Copy the entries from the line with "Where should I click to: Click the Chicago, IL" through the end of the entries, swapping "location label" for "city name" and keeping everything else the same.

Records for locating described items:
********
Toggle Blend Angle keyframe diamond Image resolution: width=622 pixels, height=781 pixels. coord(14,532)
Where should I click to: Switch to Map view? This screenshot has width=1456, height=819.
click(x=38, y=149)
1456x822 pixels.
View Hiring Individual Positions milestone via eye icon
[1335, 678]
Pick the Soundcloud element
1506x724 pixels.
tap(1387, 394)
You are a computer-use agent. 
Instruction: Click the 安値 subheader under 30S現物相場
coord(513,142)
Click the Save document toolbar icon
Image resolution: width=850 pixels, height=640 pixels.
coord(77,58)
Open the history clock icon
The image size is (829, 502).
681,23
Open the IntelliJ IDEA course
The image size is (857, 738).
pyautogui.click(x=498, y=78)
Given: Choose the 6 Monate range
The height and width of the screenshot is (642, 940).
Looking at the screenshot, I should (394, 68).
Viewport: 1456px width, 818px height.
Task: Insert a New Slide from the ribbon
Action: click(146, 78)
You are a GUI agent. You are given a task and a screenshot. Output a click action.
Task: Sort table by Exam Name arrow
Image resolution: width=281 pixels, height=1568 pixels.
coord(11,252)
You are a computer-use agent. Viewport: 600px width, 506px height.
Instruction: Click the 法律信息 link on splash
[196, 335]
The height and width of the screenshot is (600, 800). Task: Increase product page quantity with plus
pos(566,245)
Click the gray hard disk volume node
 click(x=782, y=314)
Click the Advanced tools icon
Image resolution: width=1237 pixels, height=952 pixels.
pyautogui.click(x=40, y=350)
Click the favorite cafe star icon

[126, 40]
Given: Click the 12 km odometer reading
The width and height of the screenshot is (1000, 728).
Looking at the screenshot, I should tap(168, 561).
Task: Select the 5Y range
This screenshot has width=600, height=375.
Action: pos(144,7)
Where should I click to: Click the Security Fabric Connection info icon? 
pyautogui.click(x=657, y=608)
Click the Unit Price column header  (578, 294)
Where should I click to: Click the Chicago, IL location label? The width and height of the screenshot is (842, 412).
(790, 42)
********
COMPLETE ANSWER
Where should I click to: Click the Chicago, IL city name? The width and height of the screenshot is (842, 412).
(790, 42)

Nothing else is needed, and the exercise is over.